Le célibataire est également recherché pour faire le cinquième au tarot ou porter la chandelle.

Le célibataire, parce qu'il se doit de s'entretenir, contrairement à la majorité des hommes mariés, est également très couru par la femme munie d'une alliance, puisqu'il sert de prétexte aux règlements de comptes avec son époux ventripotent.

Le célibataire est aussi très prisé pour aller prendre un verre, aller au restaurant ou au cinéma, puisque de toute façon « il n'a que ça à faire ».

On aime aussi le célibataire lors des sorties en groupe ou en cas de location de vacances : comme aux impôts, il compte pour un foyer, et paye donc double part.

La présence d'amis se mesure à l'aune des cernes du célibataire.
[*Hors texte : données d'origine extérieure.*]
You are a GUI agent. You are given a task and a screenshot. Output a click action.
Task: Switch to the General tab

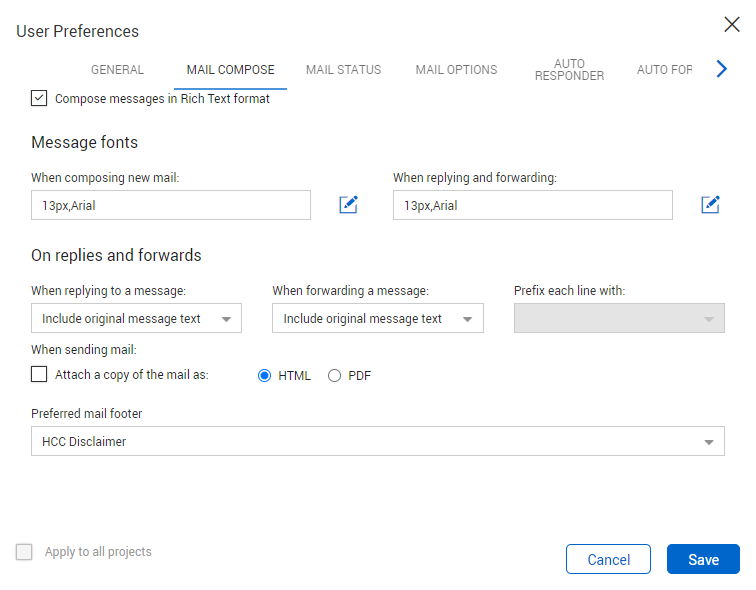point(117,70)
[3] Par cette piètre figure, il faut entendre une corrélation toute particulière entre :  

-          le Tout épicurien, tel que défini par le philosophe lui-même dans sa « Lettre à Hérodote » (I, 2), et particulièrement dans ses caractères illimité et d’éternité, par-dessus lequel se projetterait donc le couple oublieux du fait que « rien ne devient à partir de ce qui n’est pas » (id.),

-          et le système scientifique du Vrai de Hegel, dont la scientificité réside dans l’identité processuelle (au sens où elle n’est pas simultanée mais opère à travers des médiations) de l’essence (identité) et de la forme (différence) de l’être vrai. Cela revient à poser une double nécessité : une nécessité d’existence, de fait, historique, chronologique – puisque la raison éternelle dont le système se veut la manifestation vraie est dans l’histoire – ; une nécessité d’essence, de sens, spéculative, logico–ontologique – puisque ce qui se réalise historiquement ne fait que déployer le contenu de l’un des moments de l’autodétermination éternelle qu’est le sens rationnel. 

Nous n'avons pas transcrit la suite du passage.